What was I talking about?
Oh, secondly, I read because there's something that interests me in the topic or story. Really I guess I also will read something if I simply love the story, but that's rare (except with Narnia <3)
Don't get me wrong, I love stories and their messages and books, but the actual act of reading is hard for me.
Uhm...
Right, Escapism. Some people use reading as a form of escapism. It makes me think too much. I think too much about my writings when I read. I don't play adventure games or RPGs to escape either. Again, I think too much about writings when I play those, usually because of the action and wonderful stories.
What do I do to escape? I play Harvest Moon.
I have a weird relationship with the Harvest Moon series of games. I love them so, so much. But they make me sad. Melancholy, I suppose is the better word. Not so much now as they used to, but I still feel weird when I play.
For those of you who don't know, Harvest Moon is a game series where you run a farm. You grow crops, raise animals, befriend the villagers, expand your house and marry any one of several possible mates which are available for courtship. It's kind of like Farm Sim meets Dating Game.
I can sit down and blow hours watering, harvesting, caring for cows, mining ore, giving presents to the girl I like. I never get tired of it. Once while I was on vacation, I sat down one morning and beat the first game of the series in 13 hours, only stopping to get food. I was sick at the time though.
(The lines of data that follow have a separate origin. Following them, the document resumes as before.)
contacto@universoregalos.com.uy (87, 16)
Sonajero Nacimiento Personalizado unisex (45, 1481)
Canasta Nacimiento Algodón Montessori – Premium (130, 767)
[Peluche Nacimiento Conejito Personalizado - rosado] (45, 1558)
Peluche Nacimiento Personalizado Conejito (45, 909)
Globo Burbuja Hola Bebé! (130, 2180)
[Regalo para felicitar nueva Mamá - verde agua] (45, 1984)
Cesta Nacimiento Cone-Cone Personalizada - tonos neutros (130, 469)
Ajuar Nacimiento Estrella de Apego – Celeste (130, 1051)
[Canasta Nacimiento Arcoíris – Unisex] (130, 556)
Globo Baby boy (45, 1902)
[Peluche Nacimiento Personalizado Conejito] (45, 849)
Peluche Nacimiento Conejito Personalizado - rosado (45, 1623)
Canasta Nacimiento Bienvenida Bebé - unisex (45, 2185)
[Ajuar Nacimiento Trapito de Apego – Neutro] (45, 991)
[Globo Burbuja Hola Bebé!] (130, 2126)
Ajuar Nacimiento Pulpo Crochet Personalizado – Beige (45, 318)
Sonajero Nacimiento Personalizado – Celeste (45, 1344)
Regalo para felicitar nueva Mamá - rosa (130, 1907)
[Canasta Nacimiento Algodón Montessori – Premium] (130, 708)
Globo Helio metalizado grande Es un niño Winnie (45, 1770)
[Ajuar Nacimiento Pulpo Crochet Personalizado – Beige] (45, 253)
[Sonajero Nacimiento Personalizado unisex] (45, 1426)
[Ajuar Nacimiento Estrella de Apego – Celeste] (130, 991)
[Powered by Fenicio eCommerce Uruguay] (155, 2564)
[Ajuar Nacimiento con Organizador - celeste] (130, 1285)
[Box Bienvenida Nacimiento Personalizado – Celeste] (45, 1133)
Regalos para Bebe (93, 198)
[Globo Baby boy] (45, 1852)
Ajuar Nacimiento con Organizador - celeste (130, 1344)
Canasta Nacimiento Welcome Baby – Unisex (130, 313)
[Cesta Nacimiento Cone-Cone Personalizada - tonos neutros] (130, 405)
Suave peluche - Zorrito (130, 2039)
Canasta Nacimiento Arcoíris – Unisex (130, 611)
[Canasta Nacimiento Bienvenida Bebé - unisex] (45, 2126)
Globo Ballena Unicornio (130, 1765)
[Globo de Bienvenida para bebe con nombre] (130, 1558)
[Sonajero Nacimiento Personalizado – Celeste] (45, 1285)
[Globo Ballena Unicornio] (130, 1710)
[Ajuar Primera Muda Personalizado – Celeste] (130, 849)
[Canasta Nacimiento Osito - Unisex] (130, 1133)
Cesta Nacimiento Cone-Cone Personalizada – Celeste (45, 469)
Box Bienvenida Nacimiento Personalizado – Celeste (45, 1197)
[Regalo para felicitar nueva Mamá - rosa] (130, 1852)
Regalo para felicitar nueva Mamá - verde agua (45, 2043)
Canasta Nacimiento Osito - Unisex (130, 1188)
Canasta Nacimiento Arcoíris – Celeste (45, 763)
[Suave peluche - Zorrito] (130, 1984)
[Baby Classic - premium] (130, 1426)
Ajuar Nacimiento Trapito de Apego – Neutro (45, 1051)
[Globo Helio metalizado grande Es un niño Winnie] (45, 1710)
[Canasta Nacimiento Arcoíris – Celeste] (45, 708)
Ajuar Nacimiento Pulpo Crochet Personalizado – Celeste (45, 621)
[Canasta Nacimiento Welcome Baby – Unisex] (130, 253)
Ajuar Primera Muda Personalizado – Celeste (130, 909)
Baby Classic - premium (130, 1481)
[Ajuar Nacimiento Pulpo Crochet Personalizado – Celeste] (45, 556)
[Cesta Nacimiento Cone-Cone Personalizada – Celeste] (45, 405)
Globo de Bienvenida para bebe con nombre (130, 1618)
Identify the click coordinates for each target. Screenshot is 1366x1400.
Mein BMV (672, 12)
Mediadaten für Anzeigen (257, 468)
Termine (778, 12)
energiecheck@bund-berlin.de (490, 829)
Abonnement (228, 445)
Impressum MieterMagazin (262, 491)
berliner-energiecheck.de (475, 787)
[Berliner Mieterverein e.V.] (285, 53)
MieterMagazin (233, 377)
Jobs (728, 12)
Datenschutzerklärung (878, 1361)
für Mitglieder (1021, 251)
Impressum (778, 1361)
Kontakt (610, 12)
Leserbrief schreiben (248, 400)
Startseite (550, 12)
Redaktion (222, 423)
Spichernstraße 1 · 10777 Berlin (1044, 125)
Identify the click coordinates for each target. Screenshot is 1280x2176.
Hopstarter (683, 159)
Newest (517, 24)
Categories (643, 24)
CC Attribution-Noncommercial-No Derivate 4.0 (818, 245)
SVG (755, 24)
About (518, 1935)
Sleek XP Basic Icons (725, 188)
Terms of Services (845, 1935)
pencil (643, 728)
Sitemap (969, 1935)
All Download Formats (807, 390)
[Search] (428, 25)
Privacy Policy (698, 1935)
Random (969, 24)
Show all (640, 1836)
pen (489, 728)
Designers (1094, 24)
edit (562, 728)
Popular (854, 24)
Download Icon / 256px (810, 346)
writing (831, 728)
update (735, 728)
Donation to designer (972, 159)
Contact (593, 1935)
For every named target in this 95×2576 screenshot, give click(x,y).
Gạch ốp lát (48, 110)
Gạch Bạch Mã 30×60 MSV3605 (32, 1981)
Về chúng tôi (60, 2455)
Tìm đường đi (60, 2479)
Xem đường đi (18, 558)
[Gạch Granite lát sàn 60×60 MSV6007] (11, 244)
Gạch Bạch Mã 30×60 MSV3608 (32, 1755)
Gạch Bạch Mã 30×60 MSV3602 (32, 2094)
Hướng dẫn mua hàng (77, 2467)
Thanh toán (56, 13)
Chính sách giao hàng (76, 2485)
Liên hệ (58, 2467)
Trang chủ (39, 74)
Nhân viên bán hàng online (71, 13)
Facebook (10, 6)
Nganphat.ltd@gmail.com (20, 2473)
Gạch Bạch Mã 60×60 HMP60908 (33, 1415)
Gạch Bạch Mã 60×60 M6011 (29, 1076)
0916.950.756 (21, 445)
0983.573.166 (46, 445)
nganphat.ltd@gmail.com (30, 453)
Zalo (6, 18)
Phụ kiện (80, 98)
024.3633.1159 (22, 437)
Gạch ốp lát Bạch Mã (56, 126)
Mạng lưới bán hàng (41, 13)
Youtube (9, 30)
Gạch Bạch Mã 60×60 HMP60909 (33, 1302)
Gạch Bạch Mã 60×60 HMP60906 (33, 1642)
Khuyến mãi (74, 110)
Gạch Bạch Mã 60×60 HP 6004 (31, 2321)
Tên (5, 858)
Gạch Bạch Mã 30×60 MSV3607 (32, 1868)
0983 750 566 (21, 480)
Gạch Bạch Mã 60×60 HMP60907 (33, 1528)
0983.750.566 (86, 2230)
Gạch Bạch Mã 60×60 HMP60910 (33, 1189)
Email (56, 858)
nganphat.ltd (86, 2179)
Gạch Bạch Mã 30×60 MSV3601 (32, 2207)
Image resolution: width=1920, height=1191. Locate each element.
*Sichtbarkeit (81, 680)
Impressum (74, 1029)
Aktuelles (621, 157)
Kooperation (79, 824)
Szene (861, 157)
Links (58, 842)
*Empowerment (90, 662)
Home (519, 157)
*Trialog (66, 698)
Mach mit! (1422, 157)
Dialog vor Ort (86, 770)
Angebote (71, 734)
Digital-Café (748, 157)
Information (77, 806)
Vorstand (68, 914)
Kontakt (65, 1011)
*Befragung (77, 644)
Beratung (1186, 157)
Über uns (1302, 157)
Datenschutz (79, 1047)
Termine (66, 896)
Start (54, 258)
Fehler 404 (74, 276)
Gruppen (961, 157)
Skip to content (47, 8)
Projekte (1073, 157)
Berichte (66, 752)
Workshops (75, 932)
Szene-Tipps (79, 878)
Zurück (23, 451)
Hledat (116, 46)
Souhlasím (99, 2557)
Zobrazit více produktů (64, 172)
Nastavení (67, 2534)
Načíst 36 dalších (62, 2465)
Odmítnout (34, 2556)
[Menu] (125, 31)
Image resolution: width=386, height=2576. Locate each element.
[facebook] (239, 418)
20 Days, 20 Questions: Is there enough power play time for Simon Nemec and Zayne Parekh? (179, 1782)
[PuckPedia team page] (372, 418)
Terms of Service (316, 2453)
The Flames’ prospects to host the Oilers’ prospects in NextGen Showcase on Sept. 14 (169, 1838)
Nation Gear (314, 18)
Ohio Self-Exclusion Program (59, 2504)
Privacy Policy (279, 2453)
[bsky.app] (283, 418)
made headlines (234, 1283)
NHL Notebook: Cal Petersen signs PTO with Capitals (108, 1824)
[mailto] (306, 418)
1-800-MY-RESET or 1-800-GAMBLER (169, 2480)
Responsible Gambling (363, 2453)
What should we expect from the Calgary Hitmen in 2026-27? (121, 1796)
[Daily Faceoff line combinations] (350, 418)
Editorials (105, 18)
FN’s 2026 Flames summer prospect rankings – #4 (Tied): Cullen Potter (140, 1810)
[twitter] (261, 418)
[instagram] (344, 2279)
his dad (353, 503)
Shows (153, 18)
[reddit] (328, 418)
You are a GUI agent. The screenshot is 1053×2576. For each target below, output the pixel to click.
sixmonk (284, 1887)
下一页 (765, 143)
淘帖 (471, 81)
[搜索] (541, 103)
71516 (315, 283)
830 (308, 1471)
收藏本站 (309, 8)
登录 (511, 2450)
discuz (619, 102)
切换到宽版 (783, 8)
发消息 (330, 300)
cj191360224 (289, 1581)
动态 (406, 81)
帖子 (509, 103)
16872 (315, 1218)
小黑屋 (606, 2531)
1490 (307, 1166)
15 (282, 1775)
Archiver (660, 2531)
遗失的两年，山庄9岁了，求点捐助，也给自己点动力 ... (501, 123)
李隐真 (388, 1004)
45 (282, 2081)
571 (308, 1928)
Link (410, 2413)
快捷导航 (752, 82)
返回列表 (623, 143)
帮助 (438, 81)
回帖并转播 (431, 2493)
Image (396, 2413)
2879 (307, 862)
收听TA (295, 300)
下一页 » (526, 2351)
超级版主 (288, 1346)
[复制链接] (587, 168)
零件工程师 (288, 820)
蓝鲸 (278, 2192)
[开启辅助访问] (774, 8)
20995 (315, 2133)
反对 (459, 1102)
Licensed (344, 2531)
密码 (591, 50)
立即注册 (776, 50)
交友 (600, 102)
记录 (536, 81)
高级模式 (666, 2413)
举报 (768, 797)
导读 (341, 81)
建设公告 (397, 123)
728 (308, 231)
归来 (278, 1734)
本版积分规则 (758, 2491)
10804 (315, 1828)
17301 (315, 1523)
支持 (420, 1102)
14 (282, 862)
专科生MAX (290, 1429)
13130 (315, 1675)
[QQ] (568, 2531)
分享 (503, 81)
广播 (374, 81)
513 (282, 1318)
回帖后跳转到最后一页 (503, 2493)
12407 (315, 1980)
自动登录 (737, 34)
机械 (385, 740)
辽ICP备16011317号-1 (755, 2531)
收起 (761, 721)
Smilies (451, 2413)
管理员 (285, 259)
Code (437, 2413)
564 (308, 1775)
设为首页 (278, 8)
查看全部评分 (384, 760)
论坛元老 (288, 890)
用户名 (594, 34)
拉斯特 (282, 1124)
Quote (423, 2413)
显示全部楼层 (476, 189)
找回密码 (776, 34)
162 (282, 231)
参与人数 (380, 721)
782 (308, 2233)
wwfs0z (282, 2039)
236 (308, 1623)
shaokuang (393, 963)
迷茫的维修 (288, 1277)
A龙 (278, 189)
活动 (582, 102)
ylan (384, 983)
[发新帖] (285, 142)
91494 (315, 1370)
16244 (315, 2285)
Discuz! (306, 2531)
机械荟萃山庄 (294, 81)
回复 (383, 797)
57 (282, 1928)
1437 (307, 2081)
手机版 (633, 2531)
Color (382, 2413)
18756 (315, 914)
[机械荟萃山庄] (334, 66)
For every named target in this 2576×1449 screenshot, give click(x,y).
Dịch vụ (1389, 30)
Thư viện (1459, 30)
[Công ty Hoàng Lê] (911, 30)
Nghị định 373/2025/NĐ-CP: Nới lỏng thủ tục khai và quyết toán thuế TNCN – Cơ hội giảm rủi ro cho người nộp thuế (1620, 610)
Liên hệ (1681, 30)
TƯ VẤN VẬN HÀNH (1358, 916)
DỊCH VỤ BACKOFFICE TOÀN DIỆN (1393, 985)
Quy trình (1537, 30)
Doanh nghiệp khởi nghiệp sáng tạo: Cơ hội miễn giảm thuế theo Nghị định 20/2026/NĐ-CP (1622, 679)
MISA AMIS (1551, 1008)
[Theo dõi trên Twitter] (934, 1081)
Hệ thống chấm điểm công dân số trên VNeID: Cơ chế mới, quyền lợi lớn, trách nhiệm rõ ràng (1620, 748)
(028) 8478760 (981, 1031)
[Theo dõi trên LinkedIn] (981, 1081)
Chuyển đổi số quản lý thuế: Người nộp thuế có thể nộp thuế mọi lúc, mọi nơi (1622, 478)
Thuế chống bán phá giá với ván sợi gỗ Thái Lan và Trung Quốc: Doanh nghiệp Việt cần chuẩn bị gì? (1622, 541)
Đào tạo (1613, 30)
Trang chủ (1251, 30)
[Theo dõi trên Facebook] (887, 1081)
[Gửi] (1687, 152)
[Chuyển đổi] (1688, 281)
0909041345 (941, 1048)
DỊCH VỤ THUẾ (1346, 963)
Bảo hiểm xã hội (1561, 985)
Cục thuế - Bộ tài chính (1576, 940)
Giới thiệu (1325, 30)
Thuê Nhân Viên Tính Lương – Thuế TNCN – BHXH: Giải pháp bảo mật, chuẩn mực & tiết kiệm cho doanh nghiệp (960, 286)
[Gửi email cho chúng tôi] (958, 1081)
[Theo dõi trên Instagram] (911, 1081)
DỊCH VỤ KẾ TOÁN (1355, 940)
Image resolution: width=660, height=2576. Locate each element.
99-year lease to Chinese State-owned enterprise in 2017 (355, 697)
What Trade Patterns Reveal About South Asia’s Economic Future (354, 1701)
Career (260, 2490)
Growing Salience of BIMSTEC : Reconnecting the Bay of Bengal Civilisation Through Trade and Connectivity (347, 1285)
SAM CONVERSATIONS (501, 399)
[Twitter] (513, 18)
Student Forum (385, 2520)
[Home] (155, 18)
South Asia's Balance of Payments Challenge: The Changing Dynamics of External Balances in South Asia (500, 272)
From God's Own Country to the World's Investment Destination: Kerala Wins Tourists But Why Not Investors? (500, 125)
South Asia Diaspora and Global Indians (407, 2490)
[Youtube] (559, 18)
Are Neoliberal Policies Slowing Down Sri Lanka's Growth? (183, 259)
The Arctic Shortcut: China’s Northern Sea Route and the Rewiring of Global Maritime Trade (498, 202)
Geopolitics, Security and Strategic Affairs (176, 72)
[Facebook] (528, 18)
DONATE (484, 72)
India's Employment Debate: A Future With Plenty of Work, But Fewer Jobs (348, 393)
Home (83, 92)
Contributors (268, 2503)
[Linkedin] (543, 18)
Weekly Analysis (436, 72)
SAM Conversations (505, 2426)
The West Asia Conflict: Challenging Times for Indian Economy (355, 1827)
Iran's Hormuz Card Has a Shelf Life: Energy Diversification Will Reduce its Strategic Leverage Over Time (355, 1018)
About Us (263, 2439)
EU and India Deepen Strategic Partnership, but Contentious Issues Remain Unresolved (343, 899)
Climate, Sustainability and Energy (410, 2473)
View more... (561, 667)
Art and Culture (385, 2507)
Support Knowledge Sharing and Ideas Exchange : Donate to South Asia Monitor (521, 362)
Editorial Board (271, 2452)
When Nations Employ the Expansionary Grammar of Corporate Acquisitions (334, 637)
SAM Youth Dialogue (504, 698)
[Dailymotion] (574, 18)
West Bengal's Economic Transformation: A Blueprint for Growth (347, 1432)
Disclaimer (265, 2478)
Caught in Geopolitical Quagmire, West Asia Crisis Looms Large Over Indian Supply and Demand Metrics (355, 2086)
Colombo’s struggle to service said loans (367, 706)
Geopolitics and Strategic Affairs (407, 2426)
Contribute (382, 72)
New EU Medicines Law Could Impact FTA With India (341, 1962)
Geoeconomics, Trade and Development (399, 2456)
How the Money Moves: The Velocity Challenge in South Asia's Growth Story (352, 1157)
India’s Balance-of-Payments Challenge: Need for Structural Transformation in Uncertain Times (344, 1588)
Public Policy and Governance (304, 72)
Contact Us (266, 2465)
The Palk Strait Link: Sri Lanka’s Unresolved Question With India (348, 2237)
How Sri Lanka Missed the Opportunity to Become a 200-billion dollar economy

I'm very weird about my preferences in women. Part of me is quiet and shy and wants a girl that is active and loud and will get me to do things. Another part of me is confident and in control and wants a girl that's quiet, so that I can take her hand bring her out into the world.
In Harvest Moon: Friends of Mineral Town (which I am currently playing again) I married Karen my first time playing. Karen is a loud, dominant red-head who likes to get drunk from time to time. I think maybe since I was new to the game, I wanted someone more controlling.
On this time playing, however, I went the opposite way. I am currently courting Mary, the librarian, who's awkward and shy, but very cute. Maybe it's because I know this game inside and out and am feeling more confident?
The weirdest thing is that I have a girlfriend, :devbasilfaery: and she doesn't fit either category at all, but I'm perfectly happy. When I played when I was younger I dreamed of growing up, moving to the country and living happily with a cute, shy little wife (I was really weird in middle school), but now, I don't think about that at all. I like where I'm going in life, and I can't wait to get there.